With dinner, Ekram became more cheerful. But by the following morning the phone began to ring with calls from other households relaying word they had heard in conversations with people still in the town, of now two or three of the older people there being ill.
"Not one of the ones who're supposed to be sick has called," Mene pointed out over the breakfast table.
"They wouldn't, of course. Noble - yes, damned noble, all of them! All of you. I'm sorry, Amanda - " he turned stiffly to Amanda. "I'm going down."
"All right," said Amanda.
She had meant to leave early, but she had stayed around, fearing just such a decision from Ekram. They would have to give, somewhat. But they need not give everything.
"All right," she said again. "But not until this evening. Not until things are shut down for the day."
"No," said Ekram. "I'm going now."
"Ekram," said Amanda. "Your duty's to everyone. Not just to those in the town. The real need for you may be yet to come. You're our only physician; and we may get to the equivalent of a field hospital before this is over."
"She's right," said Tosca.
"Damn it!" said Ekram. He got up from the table, slammed his chair back into place and walked out of the kitchen. "Damn this whole business!"
"It's hard for him, of course," said Tosca. "But you needn't worry, Amanda."
"All right," Amanda said. "Then I'll get going."
She spent the day out, tracking the patrols. In one or two instances, where the sweep was the third through a particular area, the majority at least of the soldiers in a particular patrol were those who had been out on the first sweep - not only to her eyes but the sharper observation of the team members who had been keeping track of those patrols. She watched them closely through a scope, trying to see if there were any signs of sloppiness or inattention evident in the way they performed their duties; but she was un-able to convince herself that she saw any.
She had a good deal more success, with the help of the team members, in identifying patterns of behavior that were developing in the way they made their sweeps. Their approach to a household, for one thing, had already begun to settle down to a routine. That was the best clue that the line soldiers had yet given as to their opinion of the dangerousness of those still left in Foralie district. She found herself wondering, briefly, how all the other districts in all the other cantons of the Dorsai were doing with their defense plans and their particular invaders. Some would have more success against the Earth troops, some less - that was inherent in the situation and the nature of things.

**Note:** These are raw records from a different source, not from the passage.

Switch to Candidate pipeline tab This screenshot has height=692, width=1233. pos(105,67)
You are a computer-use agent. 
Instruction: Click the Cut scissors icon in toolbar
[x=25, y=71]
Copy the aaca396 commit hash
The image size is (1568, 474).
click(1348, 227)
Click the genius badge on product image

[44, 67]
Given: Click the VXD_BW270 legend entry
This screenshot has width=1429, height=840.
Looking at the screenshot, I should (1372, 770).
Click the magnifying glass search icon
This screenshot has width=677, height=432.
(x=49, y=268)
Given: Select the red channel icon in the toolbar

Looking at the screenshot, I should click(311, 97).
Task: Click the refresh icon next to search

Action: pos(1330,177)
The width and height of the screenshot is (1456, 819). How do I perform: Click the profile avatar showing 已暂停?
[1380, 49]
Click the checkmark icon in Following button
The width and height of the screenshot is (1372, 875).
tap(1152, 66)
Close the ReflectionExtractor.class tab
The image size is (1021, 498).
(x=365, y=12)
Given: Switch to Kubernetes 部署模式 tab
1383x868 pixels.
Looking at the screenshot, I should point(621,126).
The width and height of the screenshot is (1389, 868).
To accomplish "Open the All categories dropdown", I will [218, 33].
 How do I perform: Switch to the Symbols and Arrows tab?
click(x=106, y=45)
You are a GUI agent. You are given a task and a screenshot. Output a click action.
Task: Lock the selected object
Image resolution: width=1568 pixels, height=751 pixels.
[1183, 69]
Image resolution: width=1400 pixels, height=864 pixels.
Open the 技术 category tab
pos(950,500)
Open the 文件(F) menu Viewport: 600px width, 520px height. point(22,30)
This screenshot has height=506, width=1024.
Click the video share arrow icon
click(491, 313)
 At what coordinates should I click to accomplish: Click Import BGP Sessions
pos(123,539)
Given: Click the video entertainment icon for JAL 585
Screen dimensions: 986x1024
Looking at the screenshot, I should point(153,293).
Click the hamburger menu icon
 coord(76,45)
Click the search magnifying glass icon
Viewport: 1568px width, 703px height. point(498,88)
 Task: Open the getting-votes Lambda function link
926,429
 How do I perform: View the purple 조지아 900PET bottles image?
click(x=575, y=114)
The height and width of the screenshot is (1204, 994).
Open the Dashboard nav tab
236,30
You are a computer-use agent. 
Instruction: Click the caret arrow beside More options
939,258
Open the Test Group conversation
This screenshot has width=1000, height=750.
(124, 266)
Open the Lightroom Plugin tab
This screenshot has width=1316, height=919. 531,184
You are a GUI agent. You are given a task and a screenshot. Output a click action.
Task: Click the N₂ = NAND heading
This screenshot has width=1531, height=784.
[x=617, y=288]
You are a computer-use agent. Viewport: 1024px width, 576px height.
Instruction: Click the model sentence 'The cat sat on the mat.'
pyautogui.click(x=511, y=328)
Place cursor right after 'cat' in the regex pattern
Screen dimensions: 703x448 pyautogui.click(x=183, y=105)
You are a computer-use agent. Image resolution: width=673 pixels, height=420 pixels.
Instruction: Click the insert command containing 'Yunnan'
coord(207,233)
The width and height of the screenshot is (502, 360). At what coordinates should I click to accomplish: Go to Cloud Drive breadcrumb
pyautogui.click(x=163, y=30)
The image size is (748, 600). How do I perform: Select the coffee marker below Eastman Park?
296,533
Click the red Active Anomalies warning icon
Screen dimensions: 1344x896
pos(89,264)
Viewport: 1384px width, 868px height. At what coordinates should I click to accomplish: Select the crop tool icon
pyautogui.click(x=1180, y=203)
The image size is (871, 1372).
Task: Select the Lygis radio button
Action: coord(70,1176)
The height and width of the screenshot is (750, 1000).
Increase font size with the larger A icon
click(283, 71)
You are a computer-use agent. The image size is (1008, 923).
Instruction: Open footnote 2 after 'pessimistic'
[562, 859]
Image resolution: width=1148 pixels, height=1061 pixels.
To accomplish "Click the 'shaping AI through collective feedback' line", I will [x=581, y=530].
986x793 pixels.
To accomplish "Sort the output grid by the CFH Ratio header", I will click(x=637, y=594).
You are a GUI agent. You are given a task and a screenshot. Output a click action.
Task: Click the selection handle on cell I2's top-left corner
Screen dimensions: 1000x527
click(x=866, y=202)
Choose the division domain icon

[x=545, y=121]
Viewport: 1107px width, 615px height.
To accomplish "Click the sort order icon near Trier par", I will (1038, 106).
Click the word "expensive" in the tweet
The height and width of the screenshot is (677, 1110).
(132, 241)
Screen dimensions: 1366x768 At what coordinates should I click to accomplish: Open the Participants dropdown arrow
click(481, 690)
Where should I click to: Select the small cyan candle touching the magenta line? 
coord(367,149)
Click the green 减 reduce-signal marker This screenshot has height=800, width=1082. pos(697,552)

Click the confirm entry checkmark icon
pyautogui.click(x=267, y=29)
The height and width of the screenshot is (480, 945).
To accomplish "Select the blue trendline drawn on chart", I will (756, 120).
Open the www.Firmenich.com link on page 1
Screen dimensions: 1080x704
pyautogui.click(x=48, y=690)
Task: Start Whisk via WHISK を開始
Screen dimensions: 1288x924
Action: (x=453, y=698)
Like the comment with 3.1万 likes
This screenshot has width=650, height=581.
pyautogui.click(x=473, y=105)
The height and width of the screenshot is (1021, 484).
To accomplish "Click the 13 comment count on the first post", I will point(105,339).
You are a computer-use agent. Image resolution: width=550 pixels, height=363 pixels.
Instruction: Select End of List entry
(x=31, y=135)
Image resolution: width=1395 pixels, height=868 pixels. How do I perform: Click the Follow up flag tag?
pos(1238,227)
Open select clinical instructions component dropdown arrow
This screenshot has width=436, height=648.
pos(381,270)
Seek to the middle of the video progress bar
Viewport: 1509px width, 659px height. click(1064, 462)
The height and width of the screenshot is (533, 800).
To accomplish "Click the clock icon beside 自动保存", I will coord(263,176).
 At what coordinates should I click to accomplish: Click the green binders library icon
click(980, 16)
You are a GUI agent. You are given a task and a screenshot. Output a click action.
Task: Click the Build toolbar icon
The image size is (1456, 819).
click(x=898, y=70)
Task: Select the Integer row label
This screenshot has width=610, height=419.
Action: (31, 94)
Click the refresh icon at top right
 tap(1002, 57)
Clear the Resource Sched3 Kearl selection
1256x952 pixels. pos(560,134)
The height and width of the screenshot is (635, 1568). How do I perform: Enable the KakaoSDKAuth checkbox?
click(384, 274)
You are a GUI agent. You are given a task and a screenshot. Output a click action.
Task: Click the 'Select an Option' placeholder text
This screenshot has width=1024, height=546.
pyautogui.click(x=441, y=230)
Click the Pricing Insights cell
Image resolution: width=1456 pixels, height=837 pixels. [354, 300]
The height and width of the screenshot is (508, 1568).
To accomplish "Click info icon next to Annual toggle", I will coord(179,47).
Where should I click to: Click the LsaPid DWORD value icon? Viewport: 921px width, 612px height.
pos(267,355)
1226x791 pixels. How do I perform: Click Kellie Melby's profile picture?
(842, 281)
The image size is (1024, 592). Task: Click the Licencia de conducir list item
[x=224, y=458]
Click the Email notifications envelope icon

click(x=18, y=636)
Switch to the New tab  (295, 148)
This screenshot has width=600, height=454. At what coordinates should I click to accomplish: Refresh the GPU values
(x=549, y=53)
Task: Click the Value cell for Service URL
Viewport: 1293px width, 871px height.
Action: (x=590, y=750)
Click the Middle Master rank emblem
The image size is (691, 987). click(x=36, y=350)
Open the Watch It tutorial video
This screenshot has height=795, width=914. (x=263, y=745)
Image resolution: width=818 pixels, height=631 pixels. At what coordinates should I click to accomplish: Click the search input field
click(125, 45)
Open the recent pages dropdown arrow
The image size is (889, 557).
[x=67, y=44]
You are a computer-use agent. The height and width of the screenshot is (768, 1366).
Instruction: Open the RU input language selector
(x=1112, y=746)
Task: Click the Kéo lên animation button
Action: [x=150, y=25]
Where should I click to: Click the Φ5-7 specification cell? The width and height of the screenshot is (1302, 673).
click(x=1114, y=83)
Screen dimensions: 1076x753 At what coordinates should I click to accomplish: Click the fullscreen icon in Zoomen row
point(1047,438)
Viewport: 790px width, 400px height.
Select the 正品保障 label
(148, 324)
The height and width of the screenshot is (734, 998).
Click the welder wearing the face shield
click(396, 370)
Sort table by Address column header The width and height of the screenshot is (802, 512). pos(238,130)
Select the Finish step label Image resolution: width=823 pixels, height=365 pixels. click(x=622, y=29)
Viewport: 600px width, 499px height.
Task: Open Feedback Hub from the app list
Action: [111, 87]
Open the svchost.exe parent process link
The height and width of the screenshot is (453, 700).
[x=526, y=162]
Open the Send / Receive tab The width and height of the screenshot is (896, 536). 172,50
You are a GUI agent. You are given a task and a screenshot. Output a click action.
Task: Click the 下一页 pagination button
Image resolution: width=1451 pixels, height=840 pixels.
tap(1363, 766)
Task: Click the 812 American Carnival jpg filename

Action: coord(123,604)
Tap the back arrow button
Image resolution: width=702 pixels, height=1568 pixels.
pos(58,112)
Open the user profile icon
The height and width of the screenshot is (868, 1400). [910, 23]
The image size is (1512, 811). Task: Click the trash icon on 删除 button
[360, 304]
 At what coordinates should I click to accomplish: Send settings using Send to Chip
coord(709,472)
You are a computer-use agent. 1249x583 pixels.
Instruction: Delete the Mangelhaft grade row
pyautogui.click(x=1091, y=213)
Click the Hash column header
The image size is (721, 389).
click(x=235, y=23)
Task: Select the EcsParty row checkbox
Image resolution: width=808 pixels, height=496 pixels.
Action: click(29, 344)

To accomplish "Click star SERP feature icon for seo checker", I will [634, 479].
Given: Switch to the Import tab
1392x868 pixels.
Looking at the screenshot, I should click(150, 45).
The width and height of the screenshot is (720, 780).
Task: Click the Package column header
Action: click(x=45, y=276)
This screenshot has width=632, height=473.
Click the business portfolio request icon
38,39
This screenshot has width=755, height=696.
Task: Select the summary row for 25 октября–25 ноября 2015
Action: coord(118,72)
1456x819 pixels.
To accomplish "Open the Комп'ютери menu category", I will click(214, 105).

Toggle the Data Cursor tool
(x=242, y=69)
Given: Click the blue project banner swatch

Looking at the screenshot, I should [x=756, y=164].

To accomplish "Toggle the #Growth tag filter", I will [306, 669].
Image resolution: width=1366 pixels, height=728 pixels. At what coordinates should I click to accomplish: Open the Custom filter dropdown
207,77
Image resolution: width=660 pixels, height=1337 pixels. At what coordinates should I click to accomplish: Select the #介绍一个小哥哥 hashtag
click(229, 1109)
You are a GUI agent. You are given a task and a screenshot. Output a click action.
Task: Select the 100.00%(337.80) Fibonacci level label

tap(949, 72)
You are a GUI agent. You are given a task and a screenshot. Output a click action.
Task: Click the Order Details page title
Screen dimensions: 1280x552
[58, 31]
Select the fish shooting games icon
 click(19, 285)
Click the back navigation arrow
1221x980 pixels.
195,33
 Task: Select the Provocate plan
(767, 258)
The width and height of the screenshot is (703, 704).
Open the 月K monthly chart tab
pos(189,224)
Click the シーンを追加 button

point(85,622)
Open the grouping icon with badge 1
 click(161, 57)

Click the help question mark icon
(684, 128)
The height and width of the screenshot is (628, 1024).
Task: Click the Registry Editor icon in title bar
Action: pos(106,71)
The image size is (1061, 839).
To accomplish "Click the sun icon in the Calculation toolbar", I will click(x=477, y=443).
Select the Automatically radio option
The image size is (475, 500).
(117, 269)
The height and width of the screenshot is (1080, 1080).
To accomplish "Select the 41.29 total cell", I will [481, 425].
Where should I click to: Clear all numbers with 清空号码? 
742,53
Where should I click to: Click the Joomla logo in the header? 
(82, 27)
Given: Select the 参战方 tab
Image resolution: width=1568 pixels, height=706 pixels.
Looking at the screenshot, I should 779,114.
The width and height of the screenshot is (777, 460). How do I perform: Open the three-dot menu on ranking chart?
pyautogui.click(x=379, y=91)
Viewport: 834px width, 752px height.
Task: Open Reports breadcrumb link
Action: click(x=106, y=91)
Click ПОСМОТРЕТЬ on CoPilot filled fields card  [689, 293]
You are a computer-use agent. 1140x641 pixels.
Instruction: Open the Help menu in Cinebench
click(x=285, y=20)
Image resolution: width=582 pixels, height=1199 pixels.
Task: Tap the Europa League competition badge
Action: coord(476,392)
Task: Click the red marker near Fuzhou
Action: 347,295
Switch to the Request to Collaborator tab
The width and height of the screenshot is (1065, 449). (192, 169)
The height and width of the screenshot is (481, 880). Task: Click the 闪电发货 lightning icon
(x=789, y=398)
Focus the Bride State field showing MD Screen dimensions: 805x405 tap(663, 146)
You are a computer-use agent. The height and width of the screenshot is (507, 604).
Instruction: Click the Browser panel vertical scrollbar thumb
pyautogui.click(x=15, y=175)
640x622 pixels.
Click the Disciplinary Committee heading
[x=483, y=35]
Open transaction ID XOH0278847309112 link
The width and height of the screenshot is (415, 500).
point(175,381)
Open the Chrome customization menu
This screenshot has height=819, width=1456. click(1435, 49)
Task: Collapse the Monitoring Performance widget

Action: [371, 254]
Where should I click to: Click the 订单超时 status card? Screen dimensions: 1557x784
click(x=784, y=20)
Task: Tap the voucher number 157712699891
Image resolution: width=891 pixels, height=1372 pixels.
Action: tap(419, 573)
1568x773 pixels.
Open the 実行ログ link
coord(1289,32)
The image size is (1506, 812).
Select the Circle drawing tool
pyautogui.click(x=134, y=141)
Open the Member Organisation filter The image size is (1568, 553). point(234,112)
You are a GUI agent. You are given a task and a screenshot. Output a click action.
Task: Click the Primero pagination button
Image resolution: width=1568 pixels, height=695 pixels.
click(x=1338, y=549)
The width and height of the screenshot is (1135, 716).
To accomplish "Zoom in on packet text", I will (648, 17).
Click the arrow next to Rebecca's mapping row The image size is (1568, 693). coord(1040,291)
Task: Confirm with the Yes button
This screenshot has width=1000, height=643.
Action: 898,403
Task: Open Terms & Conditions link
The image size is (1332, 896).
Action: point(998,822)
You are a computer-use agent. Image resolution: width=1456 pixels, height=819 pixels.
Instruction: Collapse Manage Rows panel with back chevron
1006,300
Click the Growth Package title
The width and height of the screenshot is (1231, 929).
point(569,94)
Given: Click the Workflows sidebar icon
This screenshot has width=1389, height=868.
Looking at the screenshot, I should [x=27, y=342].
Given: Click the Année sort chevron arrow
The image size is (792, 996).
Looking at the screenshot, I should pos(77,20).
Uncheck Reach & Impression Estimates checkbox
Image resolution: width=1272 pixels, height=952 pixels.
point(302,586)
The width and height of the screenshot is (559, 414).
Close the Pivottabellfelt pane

She sent word to the households themselves, to the effect that the people in them should, whenever possible, do and say the same thing each time to the patrols so as to build a tendency in these contacts toward custom and predictability.
It was mid-afternoon when a runner caught up with her with a message that had been passed by phone from homestead to homestead for her, in the guise of neighborly gossip.